Product liability litigations
Wrongful death claims
The majority of product liability cases against GenAI companies (sometimes also naming their investors and employees as co-defendants) arise from wrongful death claims in which a user of a GenAI product or service has died. In these cases, plaintiffs (typically the estates of deceased individuals) allege that GenAI companies are liable on the basis that their AI models incorporate inadequate safety standards and defective designs that contributed to the individual’s death. Specific allegations include failures to warn users of known dangers and the use of design features that manipulate users, e.g., by maximizing engagement and fostering emotional dependency. Alongside strict liability claims, plaintiffs commonly assert negligence, arguing that GenAI companies failed to exercise reasonable care in designing their systems to prevent foreseeable harm and failed to provide adequate warnings to users. A notable and emerging development is the expansion of wrongful death claims to scenarios in which plaintiffs allege that a GenAI product induced a user to harm a third party—that is, an individual who was not themselves a user of the platform.
Nonconsensual Intimate Images of Individuals (“NCII”) and deepfakes
An increasing number of product liability claims involve allegations that GenAI products generate NCII materials, including about minors, and harmful deepfakes. Plaintiffs in these cases assert the design and deployment of GenAI products as defective, arguing that companies have failed to implement adequate safety guardrails (e.g., training-data filtering, red-teaming, and image classifiers) that would prevent the large-scale creation and dissemination of NCII and deepfakes materials. Notably, this area is also attracting significant regulatory and enforcement attention. At the federal level, the enactment of the Take It Down Act prohibits the publication of NCII, whether authentic or computer-generated, and requires covered platforms to remove such content within 48 hours of receiving a valid removal request from an affected individual.
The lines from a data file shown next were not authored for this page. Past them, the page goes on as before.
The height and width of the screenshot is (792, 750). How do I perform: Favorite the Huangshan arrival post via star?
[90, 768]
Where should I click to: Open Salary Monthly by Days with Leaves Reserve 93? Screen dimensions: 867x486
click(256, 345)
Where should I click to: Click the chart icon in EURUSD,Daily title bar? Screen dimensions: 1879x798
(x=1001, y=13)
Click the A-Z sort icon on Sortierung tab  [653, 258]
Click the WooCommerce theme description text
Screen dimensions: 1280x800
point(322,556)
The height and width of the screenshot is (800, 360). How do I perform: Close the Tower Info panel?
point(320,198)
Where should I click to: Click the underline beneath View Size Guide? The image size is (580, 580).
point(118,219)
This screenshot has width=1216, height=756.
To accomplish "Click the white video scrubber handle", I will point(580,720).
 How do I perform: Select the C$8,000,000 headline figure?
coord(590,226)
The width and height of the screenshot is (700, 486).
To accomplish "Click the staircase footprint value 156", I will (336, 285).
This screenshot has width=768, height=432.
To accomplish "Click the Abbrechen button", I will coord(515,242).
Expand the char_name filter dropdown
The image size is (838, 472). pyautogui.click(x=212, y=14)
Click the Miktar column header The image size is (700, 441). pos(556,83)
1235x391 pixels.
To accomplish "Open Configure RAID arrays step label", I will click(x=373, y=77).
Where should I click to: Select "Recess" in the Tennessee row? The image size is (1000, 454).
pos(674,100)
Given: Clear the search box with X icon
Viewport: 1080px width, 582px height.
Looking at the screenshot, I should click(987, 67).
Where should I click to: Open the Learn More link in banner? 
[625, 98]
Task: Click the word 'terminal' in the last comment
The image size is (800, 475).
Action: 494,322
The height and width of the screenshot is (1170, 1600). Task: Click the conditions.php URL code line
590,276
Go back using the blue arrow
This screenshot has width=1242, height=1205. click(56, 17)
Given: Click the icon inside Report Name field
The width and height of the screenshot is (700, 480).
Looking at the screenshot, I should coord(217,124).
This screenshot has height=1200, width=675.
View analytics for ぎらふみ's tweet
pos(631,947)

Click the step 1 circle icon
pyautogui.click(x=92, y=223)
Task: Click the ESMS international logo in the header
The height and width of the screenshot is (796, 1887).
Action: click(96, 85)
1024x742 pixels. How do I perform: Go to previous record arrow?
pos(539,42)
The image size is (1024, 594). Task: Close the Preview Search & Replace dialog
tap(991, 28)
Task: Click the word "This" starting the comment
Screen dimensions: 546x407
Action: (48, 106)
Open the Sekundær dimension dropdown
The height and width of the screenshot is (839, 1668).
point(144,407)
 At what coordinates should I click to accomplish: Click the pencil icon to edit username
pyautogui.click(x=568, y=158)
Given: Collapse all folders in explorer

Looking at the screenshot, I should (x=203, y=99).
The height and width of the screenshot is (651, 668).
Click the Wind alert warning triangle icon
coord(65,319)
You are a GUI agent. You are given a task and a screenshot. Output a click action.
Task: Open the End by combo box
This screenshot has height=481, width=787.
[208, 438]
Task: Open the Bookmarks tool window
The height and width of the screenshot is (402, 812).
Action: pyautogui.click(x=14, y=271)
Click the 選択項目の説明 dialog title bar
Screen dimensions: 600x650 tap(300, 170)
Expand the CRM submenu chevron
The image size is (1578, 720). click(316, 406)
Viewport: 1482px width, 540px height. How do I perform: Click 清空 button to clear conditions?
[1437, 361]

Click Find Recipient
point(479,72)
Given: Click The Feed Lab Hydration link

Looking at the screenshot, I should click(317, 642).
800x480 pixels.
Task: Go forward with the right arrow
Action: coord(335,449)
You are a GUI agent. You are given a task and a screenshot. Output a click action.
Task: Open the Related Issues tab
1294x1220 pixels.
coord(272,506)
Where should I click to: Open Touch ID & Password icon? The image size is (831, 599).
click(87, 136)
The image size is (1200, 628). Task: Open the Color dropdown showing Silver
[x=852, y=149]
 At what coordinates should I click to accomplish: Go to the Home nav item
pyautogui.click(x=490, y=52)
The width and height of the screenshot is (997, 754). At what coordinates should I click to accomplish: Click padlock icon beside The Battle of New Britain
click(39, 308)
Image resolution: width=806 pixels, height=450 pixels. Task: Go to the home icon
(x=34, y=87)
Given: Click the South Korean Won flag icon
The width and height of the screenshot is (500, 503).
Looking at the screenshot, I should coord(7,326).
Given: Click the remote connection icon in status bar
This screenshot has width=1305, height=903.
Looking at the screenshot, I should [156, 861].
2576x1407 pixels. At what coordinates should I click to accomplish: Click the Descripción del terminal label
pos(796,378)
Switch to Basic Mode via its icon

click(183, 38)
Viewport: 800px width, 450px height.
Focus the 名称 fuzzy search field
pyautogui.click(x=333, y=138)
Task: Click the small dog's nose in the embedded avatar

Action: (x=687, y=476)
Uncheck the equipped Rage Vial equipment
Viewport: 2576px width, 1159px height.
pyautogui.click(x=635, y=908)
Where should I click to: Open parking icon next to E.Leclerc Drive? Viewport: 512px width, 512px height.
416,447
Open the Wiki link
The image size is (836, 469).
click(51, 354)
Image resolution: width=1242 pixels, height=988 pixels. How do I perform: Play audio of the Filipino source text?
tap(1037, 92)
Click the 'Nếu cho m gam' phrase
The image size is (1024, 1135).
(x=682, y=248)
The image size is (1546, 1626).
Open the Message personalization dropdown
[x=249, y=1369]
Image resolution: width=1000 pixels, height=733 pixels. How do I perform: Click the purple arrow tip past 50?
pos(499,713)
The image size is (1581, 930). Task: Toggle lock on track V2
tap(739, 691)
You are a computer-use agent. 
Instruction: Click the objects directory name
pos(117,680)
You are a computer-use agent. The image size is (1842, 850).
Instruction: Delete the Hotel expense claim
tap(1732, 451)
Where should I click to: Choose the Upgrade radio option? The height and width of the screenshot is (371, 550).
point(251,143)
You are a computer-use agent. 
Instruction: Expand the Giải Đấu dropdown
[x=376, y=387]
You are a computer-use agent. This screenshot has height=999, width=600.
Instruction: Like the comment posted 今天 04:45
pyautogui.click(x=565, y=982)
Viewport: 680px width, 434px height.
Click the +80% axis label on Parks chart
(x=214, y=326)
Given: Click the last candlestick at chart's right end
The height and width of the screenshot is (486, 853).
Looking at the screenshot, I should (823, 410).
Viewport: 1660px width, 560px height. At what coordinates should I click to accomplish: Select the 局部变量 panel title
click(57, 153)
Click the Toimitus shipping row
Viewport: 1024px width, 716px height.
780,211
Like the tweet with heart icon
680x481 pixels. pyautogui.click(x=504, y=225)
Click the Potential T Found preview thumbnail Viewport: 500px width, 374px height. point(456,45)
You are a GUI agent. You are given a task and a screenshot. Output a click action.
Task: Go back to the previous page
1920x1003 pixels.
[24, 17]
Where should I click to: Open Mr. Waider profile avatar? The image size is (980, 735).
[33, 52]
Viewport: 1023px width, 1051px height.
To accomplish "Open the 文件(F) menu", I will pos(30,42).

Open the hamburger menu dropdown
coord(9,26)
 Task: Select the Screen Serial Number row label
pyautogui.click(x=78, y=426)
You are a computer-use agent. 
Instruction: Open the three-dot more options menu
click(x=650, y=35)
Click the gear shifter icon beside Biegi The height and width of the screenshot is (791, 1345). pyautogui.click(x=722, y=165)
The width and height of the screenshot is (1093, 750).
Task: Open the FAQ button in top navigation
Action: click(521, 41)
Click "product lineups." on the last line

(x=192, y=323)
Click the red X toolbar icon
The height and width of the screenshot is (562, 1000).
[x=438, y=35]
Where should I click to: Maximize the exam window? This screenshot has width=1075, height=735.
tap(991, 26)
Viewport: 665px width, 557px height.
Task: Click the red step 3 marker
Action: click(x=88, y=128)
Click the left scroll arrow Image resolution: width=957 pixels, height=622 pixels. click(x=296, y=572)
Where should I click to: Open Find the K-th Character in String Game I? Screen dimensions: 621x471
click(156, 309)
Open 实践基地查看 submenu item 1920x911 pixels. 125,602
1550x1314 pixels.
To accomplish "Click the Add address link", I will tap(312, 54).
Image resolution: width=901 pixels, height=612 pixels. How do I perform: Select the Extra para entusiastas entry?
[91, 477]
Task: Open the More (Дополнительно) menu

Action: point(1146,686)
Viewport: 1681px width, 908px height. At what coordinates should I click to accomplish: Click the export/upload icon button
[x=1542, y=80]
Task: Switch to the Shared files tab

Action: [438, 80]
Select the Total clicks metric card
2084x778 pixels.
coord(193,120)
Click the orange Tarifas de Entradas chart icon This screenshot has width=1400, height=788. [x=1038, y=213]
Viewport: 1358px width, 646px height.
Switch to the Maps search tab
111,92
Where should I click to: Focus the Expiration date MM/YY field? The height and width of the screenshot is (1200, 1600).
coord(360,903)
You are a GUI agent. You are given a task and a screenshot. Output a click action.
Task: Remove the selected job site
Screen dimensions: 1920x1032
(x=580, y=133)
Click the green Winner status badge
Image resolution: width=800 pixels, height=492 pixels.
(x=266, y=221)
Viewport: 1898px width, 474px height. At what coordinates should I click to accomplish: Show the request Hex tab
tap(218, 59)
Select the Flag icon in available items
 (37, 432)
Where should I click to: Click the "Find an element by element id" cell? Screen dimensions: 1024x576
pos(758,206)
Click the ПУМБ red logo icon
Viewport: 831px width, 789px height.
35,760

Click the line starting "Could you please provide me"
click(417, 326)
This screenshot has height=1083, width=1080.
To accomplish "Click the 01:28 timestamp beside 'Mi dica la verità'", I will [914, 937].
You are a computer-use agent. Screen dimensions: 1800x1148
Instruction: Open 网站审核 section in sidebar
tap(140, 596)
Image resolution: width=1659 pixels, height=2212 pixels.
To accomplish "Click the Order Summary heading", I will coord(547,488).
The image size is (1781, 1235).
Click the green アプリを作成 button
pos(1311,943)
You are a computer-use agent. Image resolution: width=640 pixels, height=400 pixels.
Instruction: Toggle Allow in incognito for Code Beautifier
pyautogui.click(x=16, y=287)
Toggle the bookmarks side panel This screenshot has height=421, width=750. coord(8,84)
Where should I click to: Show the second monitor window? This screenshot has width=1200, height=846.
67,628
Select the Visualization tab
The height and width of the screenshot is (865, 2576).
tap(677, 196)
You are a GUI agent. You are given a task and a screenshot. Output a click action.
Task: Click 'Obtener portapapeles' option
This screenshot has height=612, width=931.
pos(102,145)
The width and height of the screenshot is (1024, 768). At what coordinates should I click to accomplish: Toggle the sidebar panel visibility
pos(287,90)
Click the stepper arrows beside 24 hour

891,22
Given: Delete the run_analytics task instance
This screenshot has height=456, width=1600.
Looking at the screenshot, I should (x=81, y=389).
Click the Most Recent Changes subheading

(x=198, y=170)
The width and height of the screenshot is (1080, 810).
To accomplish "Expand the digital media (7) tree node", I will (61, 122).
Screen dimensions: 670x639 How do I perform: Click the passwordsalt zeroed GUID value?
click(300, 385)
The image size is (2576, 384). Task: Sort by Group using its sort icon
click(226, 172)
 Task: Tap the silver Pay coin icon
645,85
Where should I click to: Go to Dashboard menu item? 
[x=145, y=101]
At the state level, a bipartisan coalition of attorneys general has raised concerns regarding whether GenAI companies are taking adequate steps to prevent the generation of such material.
Litigations involving constitutional challenges
As state legislatures continue to enact AI laws imposing disclosure obligations on GenAI companies, we are seeing an emerging body of constitutional challenges to such regulations. Notably, California’s Generative AI Training Data Transparency Act, which requires GenAI developers to publicly publish detailed summaries of their training datasets, has been challenged on constitutional grounds, where the plaintiffs argue that the Act: (i) compels speech by requiring public disclosure from GenAI companies in violation of the First Amendment; and (ii) violates the Fifth Amendment by forcing public disclosure of training datasets that may qualify as trade secrets, amounting to an unconstitutional taking without just compensation. The federal court recently denied the plaintiff’s motion for a preliminary injunction, upholding the Act at this stage. The court found that compelled disclosure of “purely factual and non-controversial information” is permissible where reasonably related to a substantial government interest. In doing so, the court also noted that the required disclosures likely constitute commercial speech, which is subject to intermediate scrutiny (i.e., under which a law is upheld if it directly advances a substantial governmental interest and is not more extensive than necessary), rather than the more demanding strict scrutiny standard (i.e., under which a law is upheld if it is narrowly tailored to advance a compelling governmental interest and that the law is the least restrictive means of serving that interest). Similarly, this intermediate scrutiny approach was echoed by the US District Court for the Southern District of New York, which dismissed a First Amendment challenge to New York’s Algorithmic Pricing Disclosure Act, requiring businesses using personalized algorithmic pricing to provide consumers with a clear and conspicuous disclosure. The two decisions together signal an emerging judicial consensus that AI-related disclosure obligations are likely analyzed under the commercial speech standard.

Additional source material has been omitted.